I took a dream class about eight years ago and loved it. I was blessed to have a wonderful teacher that taught me that everybody in your dreams represent some part of yourself. Vehicles are about the way you move through your life. Some books on dreams can give you good information. Some don't. I go with what feels right for me personally in interpreting my dreams. You are the only person who knows what your dreams really mean. Books can help but they don't know your symbols and what they mean to you personally.
One of the books that I own mainly because it was on sale at my local bookstore is called The Complete Dream Dictionary written by Pamela Ball. It tells me that "A bus journey is that part of our lives where we are aware of the need to be on the move, but particularly to be with other people, with whom we have a common aim. Such a journey has to do with our public image." (page 142)
(page 140) "The whole symbolism of driving in dreams is particularly obvious. It represents our basic urges, wants, needs and ambitions. If we are driving we are usually in control, though we may be aware of our own inadequacies, particularly if we do not drive in everyday life.

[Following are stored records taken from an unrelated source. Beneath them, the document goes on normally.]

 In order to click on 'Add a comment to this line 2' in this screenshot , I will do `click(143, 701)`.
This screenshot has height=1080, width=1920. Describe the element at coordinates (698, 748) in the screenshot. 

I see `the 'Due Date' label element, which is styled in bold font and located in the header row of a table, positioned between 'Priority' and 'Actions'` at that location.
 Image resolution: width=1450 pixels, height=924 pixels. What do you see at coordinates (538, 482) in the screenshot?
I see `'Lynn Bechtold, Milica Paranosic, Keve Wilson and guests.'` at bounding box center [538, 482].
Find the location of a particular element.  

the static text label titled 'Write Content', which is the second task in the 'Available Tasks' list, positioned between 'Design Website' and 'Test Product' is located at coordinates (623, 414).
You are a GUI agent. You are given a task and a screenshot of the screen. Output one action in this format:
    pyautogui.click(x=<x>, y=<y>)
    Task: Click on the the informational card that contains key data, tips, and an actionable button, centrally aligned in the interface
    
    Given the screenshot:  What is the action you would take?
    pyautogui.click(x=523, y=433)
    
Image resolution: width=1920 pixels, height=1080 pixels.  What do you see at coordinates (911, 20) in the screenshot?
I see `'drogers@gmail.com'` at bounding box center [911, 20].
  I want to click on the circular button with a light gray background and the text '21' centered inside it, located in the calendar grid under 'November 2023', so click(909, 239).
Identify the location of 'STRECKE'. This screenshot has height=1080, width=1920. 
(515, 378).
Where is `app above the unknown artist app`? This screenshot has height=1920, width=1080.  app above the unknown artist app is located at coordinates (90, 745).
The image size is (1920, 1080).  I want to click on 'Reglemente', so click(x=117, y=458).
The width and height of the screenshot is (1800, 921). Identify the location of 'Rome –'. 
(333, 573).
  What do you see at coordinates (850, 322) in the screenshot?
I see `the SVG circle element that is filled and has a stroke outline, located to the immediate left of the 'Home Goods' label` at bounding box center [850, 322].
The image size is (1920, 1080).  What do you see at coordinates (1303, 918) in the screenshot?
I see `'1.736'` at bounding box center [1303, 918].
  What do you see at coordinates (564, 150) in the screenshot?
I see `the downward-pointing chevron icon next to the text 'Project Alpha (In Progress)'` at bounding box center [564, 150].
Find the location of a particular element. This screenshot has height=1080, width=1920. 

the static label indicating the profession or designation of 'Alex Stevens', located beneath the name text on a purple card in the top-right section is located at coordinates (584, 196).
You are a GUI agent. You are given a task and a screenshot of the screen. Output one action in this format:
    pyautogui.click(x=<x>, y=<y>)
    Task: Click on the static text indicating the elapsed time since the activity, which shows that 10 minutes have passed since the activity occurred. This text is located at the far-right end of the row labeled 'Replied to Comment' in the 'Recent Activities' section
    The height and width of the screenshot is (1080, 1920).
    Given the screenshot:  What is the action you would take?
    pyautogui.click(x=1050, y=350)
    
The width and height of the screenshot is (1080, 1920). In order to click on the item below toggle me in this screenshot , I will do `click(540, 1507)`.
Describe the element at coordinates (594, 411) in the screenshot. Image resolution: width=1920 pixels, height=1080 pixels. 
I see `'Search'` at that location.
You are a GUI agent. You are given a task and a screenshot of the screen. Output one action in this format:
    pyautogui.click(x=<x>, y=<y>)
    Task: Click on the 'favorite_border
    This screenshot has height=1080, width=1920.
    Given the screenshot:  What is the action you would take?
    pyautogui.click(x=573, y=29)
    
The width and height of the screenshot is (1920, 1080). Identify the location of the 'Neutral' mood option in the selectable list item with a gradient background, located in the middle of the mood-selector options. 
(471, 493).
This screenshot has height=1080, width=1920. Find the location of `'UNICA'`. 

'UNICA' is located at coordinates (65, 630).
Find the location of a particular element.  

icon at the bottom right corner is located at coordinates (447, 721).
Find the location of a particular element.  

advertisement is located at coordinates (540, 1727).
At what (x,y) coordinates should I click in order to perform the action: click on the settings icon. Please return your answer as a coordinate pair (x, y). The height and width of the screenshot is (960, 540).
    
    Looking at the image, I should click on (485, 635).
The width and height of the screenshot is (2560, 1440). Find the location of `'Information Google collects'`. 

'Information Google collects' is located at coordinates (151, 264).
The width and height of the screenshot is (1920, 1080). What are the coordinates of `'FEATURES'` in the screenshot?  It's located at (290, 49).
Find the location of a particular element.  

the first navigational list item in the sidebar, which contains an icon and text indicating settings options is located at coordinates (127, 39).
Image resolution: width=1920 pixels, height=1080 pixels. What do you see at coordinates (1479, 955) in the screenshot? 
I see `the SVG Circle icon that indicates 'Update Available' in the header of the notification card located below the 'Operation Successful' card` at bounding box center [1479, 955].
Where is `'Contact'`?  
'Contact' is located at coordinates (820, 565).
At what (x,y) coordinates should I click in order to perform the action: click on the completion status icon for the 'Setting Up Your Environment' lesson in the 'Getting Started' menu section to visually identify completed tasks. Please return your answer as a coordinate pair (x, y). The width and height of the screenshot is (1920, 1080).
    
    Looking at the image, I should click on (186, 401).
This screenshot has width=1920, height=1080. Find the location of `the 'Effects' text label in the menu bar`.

If we are uncomfortable when someone else is driving we may not believe in that person, and may not wish to be dependent on them. When someone else takes over, we become passive." Well, until about twelve years ago, I didn't drive in my every day life. My husband did all the driving. I was definitely in the passive mode then. Daniel could represent my own aggressive, stubborn male half who thinks he is always in control and doesn't take direction from others very well. So maybe, I need to listen to my feminine, passive side more in traveling through life. Both sides have value.
(page 138) "Driving into water can be interpreted as trying to find the parts of ourselves which we have suppressed. It can also suggest taking risks which we might not normally do.
Drowning indicates that we may not be in control of our emotions properly and may be in a situation where we can be overcome by them. We are pushing ourselves to the limit.
Floods, being by their nature chaotic and destructive, symbolise the uncontrollable 'welling up' of emotion which can destroy our known way of life. Eventually there has to be some sort of cleansing process."
The above interpretations agree with what I learned in my dream class about my water dreams. In interpreting dreams, you can go into great detail or you can go with the feelings that you bring out of the dream. I do believe that our dreams can teach us a lot about ourselves if we are willing to work with them. I could have gone into a lot of the other details of the dream such as why was everybody sitting in just the last half of the bus? I just wanted to give you a taste what it is like to look at your dreams. There is valuable information in our dreams. I hope this gives you a nudge to start recording and looking at your own dreams. Happy dreams.